Both by preserving and by modifying the skin of the land, working on its furrows, humans aim at holding and containing water in order to prevent it from both disappearing or flooding out. As they embody informations about the habitability of their ecosystem, the Kasena sacred places, and more specifically the ensemble of water gods, constitute a cybernetic system which provides answers about the conditions of the environment in which the Kasena live. The ritual work materially modifying the landscape is a kind of manipulation of those answers. Yet, as it was shown, the Kasena chullu poses a limit to human interventions, precisely because a negative answer cannot be ignored forever by simply transforming it into a positive one.
Then, whilst the « natural » is described as non?anthropogenic, it is located in something, namely, the « skin of the land » which is often manipulated in the collective endeavour of putting it under human control. With regard to doa, the rain, it is definitely the most important factor in life processes and also the one whose behaviour is the most uncertain (Worster, 1993: 123). Totally out of human control, the rain cannot be mentioned by those who are in charge for the impossible task of controlling it. On the contrary, by working on the « skin of the land », human beings try to influence the « habits of water ». The latter is the hidden metaphor underlying the former: the « habits of water » are inexpressible insofar as they represent the powerlessness of human beings up against the environment. In other words, the ta?wana conceptually cover up rainwater. Assumed to be « natural », they attract attention on themselves and simultaneously divert it from what is really « natural », in the sense of non?anthropogenic: rainwater.

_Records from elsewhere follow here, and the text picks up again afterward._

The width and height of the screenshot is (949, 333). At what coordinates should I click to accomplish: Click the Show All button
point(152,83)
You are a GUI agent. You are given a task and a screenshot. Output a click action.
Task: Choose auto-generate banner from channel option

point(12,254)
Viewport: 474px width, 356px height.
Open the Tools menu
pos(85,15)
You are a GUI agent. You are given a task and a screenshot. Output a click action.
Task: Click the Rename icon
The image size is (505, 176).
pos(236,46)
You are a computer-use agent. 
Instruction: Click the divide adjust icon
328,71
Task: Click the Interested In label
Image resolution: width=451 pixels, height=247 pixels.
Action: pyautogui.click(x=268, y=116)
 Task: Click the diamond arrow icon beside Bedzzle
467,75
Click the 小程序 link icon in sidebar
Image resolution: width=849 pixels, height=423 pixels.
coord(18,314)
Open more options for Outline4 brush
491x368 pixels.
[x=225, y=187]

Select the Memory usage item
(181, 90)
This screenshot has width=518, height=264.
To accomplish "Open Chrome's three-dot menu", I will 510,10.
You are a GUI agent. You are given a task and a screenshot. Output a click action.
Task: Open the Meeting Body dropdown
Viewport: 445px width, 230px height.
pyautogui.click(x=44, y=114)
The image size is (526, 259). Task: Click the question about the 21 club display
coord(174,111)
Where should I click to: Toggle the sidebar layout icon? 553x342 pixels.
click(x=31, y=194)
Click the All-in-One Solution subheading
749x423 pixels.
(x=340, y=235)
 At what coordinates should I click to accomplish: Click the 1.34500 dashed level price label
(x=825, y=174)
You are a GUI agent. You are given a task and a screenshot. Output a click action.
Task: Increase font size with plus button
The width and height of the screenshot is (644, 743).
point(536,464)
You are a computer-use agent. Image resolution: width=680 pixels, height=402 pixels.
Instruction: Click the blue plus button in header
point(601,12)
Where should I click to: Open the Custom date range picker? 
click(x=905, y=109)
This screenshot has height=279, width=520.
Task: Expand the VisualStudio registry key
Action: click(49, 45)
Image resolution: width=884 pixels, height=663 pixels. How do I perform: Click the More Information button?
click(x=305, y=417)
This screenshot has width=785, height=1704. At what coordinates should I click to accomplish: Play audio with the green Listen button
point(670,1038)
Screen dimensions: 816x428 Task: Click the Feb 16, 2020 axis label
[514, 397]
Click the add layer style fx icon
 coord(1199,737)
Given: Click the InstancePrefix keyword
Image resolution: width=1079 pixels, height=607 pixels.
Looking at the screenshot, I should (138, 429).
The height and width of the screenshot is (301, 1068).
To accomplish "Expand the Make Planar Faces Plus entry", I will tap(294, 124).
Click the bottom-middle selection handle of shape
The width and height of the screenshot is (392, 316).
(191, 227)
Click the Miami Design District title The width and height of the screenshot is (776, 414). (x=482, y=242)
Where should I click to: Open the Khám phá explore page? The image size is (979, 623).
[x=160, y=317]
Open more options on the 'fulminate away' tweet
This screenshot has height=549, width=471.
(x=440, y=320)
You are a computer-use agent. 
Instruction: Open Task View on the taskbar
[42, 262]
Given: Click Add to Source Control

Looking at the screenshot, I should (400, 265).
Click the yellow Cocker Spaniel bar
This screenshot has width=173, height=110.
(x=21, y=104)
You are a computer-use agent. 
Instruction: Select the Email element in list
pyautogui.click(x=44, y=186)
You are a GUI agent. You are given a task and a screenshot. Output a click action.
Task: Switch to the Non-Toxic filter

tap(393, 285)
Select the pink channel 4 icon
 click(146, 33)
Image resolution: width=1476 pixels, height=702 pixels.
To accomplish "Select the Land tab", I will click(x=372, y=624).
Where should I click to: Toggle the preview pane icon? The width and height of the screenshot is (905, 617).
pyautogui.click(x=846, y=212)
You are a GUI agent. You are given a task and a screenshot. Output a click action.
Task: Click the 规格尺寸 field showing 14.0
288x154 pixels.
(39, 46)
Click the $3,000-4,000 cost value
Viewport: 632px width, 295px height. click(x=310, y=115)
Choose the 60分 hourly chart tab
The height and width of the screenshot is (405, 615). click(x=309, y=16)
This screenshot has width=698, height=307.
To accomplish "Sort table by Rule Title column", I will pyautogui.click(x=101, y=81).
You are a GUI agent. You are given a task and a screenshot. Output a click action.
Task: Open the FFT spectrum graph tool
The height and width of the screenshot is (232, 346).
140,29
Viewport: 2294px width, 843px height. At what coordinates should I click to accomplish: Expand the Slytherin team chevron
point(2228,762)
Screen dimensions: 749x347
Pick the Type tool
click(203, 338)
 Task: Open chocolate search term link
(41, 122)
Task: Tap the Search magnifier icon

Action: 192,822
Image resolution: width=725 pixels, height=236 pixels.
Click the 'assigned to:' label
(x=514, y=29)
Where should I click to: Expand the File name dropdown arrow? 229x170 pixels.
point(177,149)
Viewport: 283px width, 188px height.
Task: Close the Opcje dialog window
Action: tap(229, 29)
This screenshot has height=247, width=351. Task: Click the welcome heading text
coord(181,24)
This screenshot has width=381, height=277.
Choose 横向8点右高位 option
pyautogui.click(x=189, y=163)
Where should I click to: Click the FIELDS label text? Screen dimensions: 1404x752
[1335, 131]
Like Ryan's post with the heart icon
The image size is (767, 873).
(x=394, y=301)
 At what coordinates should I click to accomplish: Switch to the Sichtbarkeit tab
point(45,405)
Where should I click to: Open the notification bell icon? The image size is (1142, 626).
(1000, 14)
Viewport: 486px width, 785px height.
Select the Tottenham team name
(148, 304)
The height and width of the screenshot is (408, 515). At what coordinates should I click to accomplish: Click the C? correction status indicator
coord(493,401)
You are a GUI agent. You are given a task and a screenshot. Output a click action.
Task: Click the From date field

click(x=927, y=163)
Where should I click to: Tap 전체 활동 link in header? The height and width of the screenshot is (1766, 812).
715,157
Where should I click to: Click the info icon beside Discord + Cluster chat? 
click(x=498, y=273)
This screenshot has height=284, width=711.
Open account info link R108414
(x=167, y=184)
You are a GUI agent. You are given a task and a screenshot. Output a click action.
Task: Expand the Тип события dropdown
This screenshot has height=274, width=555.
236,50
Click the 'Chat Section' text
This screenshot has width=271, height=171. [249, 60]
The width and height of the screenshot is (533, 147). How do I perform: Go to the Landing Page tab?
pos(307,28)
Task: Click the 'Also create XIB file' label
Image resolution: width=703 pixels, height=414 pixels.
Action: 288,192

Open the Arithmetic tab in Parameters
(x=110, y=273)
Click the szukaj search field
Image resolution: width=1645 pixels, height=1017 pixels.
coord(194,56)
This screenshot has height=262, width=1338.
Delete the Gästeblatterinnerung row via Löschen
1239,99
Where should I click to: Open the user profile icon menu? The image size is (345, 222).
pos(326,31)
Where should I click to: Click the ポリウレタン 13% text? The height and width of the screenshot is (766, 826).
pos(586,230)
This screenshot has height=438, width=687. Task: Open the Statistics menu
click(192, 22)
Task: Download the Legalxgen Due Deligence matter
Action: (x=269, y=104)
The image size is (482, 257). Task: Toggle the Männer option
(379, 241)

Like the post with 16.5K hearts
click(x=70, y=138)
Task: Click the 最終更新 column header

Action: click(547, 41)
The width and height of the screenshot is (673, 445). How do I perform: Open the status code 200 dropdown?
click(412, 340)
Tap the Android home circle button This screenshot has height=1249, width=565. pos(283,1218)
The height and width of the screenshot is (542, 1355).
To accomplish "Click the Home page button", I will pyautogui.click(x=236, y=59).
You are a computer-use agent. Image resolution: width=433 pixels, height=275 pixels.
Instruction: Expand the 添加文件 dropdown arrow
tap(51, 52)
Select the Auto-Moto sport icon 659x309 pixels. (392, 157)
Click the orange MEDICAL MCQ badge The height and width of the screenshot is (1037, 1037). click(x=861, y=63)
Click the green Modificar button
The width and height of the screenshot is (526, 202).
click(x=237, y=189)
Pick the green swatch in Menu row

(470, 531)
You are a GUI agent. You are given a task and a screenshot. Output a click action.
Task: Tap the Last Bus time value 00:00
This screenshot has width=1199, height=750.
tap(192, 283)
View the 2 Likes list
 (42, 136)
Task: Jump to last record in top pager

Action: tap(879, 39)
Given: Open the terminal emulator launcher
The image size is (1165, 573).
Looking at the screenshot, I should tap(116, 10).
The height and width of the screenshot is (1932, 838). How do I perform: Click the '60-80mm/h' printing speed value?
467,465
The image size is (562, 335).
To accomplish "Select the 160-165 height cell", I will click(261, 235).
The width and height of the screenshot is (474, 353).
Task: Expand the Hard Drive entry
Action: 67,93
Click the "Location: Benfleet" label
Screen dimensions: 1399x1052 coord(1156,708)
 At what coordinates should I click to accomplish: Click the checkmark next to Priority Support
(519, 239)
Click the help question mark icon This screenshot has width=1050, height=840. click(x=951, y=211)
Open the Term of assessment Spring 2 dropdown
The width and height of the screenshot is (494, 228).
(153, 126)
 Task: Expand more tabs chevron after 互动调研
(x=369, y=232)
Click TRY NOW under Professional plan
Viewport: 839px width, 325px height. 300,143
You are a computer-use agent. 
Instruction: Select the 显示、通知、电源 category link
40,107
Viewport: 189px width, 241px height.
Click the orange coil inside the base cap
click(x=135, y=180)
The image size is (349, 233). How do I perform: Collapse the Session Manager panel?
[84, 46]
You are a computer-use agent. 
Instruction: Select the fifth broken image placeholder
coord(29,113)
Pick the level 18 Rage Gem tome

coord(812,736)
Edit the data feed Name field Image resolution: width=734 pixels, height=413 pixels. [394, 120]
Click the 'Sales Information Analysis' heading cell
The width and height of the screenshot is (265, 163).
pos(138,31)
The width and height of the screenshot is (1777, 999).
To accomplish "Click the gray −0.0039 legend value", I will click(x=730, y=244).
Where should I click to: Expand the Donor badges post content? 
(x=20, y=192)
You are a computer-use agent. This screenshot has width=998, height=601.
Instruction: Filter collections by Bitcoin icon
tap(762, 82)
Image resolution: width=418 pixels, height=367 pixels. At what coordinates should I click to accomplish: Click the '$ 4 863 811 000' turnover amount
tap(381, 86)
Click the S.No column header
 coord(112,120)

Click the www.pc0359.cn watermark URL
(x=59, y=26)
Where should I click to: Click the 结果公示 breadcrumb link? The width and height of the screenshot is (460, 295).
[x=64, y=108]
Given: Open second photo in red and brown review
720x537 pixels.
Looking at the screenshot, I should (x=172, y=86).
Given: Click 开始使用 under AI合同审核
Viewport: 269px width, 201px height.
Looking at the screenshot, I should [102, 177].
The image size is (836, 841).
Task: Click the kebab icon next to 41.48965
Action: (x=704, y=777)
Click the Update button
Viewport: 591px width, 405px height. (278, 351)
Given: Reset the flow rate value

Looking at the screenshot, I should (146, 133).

To conclude, the taboo of rainwater implies that the members of the chief's lineage have to replace the word « rain » with « clouds », whereas the members of an associated lineage, Babile, use the word « doa » to mean « thunder ». The metonymic sliding underlines that rain cannot be mentioned because it cannot be controlled. Above the surface of the land there is an absolute, non?manipulable level, which is epitomized by rain. The paradoxical responsibility upon this level is assigned to the highest human authority, the paramount chief: without rainwater there would be no chief as there would be no society. If the act of naming things implies a vocation to ruling over them, the taboo of rainwater points at the limit beyond which this power cannot be exerted, and consequently at the limit beyond which no human action can be meaningful, as in fact no human action and no meaning are thinkable. The clouds of the paramount chief express the meaning of limit and the limit of meaning.